Loading tutorials…
Loading tutorials…
60-70% of A/B tests don't reach 95% significance. That doesn't mean VWO is broken — it usually means the test was designed wrong. This is the diagnostic that separates 'no winner' from 'broken setup.'
Who this is forTeams running VWO tests that keep coming back inconclusive or take 60+ days without resolution. If your last 3 tests all ended at 75-90% probability and you're not sure whether to ship or wait, this troubleshooting flow is for you.
What you'll need
Step 1
Most tests "stuck at 90% significance" haven't reached calculated sample yet. Pull the math first — half of "stuck tests" aren't actually stuck.

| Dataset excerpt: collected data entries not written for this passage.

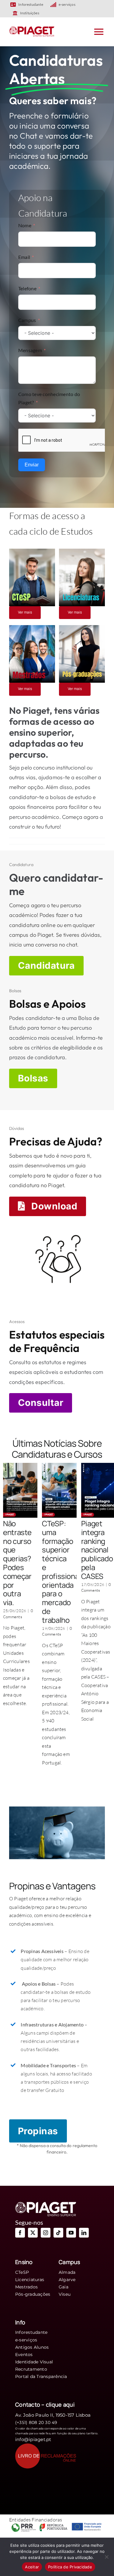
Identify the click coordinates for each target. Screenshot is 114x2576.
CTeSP (22, 2272)
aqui (68, 2404)
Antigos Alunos (32, 2347)
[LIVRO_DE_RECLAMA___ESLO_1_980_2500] (45, 2446)
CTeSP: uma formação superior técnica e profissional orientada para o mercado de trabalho (61, 1571)
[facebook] (20, 2233)
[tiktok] (58, 2233)
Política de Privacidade (70, 2566)
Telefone (27, 288)
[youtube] (71, 2233)
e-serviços (26, 2340)
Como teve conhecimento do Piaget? (49, 398)
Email (24, 257)
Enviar (32, 464)
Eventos (24, 2354)
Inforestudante (31, 2332)
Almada (67, 2272)
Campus (27, 320)
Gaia (63, 2287)
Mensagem (30, 350)
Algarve (67, 2279)
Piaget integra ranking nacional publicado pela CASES (97, 1549)
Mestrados (26, 2287)
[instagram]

Pull your calculated required sample (from VWO Sample Size Calculator — re-run if you didn't the first time). Compare to current visitors per variant.
Common pattern: required sample was 14,000 per variant; current is 9,000 per variant. Test isn't stuck — it's 65% done. Keep waiting.
If you didn't calculate sample upfront: do it now. Use current baseline conversion rate, 10% MDE, 95% confidence, 80% power. The calculator returns required sample.
If current sample is <80% of required: not stuck. Wait. Don't peek daily.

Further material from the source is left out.